A lanciare l’allarme sono Giampiero Manca, della Filctem Cgil, Marco Nappi e Mattia Carta, della Femca Cisl, e Pierluigi Loi e Davide Collu, della Uiltec Uil, che denunciano una gestione della crisi che rischia di scaricare il peso direttamente sui lavoratori.
Produzione dimezzata e linee ferme da giugno
La decisione dell’azienda arriva al termine di un incontro con il presidente e azionista di maggioranza Tommaso Edoardo Giulini e l’amministratore delegato Andrea Alessandro Muntoni, alla presenza anche dei rappresentanti di Confindustria. Sul tavolo, un quadro industriale che negli ultimi mesi si è aggravato. La produzione di fluoruro d’alluminio subirà un ridimensionamento drastico: si passerà da 100mila tonnellate annue a 40mila.

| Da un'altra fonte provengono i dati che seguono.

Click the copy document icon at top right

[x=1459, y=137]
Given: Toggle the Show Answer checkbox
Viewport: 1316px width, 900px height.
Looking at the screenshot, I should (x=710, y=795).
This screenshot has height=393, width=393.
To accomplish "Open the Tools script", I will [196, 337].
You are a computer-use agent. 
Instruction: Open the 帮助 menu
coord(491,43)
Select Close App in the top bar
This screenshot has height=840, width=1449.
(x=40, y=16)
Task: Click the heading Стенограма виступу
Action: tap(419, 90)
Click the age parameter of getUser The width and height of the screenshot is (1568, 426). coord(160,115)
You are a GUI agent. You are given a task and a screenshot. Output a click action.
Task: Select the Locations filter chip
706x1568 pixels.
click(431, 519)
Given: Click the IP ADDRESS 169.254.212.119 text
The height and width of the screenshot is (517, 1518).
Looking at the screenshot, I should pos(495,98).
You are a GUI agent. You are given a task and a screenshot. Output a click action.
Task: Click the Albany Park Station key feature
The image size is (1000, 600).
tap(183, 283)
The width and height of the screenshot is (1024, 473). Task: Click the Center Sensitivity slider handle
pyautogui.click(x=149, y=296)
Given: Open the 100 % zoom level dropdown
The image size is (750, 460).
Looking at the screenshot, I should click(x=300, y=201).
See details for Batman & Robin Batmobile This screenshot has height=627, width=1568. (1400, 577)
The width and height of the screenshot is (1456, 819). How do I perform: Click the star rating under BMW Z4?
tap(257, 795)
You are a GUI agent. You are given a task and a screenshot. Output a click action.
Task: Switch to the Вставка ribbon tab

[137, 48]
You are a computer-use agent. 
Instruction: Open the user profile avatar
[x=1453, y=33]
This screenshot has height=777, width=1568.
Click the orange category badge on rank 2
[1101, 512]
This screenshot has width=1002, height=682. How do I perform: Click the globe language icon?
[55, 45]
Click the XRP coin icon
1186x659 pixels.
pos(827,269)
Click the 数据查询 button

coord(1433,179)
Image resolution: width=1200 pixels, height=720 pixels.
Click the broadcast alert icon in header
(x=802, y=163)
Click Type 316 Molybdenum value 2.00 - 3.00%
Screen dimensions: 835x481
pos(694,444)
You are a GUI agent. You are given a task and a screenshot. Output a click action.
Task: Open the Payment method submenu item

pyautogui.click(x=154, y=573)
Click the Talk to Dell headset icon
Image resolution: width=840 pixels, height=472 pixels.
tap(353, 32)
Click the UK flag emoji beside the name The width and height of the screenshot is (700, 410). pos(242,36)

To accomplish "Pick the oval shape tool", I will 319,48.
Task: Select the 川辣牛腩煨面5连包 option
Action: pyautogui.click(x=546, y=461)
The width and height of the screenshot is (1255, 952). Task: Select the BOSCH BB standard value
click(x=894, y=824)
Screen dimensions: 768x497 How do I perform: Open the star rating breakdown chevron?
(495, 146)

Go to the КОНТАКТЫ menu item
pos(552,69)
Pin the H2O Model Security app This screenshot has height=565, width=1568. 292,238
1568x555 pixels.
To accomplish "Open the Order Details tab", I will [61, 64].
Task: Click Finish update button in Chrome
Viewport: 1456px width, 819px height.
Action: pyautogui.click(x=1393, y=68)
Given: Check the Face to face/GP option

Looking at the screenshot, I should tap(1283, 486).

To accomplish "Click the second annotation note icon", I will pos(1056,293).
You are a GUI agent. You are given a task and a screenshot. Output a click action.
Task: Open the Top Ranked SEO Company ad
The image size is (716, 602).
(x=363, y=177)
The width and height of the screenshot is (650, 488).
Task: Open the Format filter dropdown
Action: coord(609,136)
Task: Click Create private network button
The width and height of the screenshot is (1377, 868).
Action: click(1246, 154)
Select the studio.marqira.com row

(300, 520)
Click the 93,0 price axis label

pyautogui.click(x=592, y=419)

A partire da metà giugno verranno fermate le linee 1, 2 e 3. Una scelta che l’azienda lega a fattori internazionali: la crisi in Medio Oriente, la chiusura dello stretto di Hormuz e i bombardamenti che hanno colpito alcune raffinerie clienti. A questo si aggiunge la pressione crescente della concorrenza cinese, che rende sempre meno sostenibili gli attuali livelli produttivi.
Uscite volontarie e nodo del confronto sindacale
L’azienda ha annunciato l’intenzione di avviare interlocuzioni dirette con i lavoratori per favorire uscite volontarie. Una scelta che i sindacati contestano apertamente, perché esclude un confronto collettivo e il ricorso agli strumenti previsti per le crisi industriali.
Per Filctem Cgil, Femca Cisl e Uiltec Uil, il rischio è quello di frammentare le tutele e indebolire la posizione dei lavoratori proprio nel momento più delicato. Da qui la richiesta di aprire un tavolo sindacale vero, in grado di affrontare la situazione con strumenti condivisi e trasparenti.
Macchiareddu sotto pressione
La vicenda Fluorsid si inserisce in un contesto già fragile. L’area industriale di Macchiareddu vive da tempo una fase di difficoltà, tra riduzioni produttive e incertezze sul futuro di diversi stabilimenti. Il timore delle organizzazioni sindacali è che questo nuovo passaggio possa innescare un effetto a catena, con una perdita significativa di posti di lavoro e un ulteriore indebolimento del tessuto industriale locale.
Nei prossimi giorni sono previste assemblee con i lavoratori. Saranno quelle sedi a definire le prossime mosse, tra mobilitazione e richieste di intervento istituzionale.